Innovative digital approaches can help advance health equity
Takeda is accelerating the use of data, digital and technology (DD&T) to speed the delivery of life-saving medicines, while also easing the burden of diagnosis and treatment for patients, their families and healthcare providers. These technologies are helping us identify areas where health inequities exist and how we may be able to address the gaps in care. We’ve seen this first-hand in the ways climate change is exacerbating health crises, like in the case of dengue fever.
In 2019, dengue was recognized by the World Health Organization (WHO) as one of the top 10 threats to global health. The incidence of dengue has risen 30-fold in the past 50 years, and it is now prevalent in more than 100 countries, in both rural and urban areas.1,2,3,4 Dengue is associated with broad economic and societal burdens, including risks of inequitable health and economic outcomes for vulnerable populations.1,5
Our recent Latin America Dengue Digital Innovation Challenge sparked health innovations and solutions that have the potential to improve dengue prevention, disease education and awareness, and to build further trust in vaccinations. The challenge had a mutually beneficial impact, as it enabled local organizations to access Takeda’s global expertise and network, while also providing Takeda with the chance to collaborate with innovative companies focused on fighting dengue fever across the region. The challenge received 50 high-quality ideas across Latin America, with topics ranging from improving disease awareness to generating real-world health data and even predicting dengue outbreaks. As the threat of dengue grows with climate change, it is increasingly important to work with communities and strengthen the dengue digital innovation ecosystem in Latin America and beyond.

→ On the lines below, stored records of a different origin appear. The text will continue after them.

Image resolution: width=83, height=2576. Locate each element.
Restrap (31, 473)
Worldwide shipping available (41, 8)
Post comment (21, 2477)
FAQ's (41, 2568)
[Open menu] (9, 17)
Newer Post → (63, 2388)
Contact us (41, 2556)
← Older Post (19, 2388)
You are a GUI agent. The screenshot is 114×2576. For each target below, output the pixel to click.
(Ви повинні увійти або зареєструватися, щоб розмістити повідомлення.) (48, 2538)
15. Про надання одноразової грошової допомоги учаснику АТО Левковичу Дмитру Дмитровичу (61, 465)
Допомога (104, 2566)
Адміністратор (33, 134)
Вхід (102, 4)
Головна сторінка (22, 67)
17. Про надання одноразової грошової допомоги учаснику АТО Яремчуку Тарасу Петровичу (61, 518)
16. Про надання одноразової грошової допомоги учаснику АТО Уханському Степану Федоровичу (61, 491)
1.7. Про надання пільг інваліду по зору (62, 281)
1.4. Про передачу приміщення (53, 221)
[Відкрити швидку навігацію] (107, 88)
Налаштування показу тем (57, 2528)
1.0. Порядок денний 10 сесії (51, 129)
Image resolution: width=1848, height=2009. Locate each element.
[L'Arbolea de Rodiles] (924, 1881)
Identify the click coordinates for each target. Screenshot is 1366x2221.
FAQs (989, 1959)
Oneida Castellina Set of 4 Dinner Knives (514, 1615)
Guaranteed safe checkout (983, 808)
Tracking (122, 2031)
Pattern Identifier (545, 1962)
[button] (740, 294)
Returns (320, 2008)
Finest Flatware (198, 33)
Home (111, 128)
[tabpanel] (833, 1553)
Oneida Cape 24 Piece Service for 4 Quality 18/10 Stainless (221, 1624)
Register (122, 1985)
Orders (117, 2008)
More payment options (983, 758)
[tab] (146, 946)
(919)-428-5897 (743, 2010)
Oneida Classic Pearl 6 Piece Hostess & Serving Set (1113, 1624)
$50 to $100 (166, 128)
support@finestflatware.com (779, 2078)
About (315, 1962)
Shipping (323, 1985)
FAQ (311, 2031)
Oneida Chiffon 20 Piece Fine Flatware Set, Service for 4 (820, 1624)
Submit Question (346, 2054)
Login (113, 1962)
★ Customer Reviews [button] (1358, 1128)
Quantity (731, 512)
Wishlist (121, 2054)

The power of purpose-driven collaboration
Takeda is proud to be a founding member and co-chair of the Global Commission to End the Diagnostic Odyssey for Children with a Rare Disease — a multidisciplinary group of rare disease advocates, researchers, physicians and innovators from across the globe who are working to end the long and arduous diagnostic journey. I’m humbled to represent Takeda as a co-chair of the Global Commission, and proud of our work to identify innovative global solutions to tackle today’s and tomorrow’s challenges in rare disease diagnosis.
The Global Commission envisions a world where there is equitable support and resources for all children living with a rare disease and their caregivers. That is why the Global Commission has expanded its membership to include more representatives from more countries, including Ghana and the Philippines. The Global Commission has also developed a framework for action in accelerating diagnosis to support global, regional and national efforts to end the diagnostic odyssey. Our goal is to ensure that this framework, and the growing number of case studies being collected globally — including from low- and middle-income countries — which bring it to life, are presented in a way that is both culturally relevant and accessible for countries who may have a less robust healthcare infrastructure. Through this, we hope to accelerate efforts to improve the diagnosis of rare diseases in children. Embedding health equity to build a brighter futureOur collective efforts to embed health equity throughout our organization have had a tangible effect on our ability to deliver sustainable impact for patients, our business and future generations to come. I am proud of where Takeda is on this journey right now, and excited about where we will go and the impact I hope we have toward helping every single individual reach their full health potential. Bringing an organization along on this journey takes time, commitment and investment. Advancing health equity requires us all to play a role.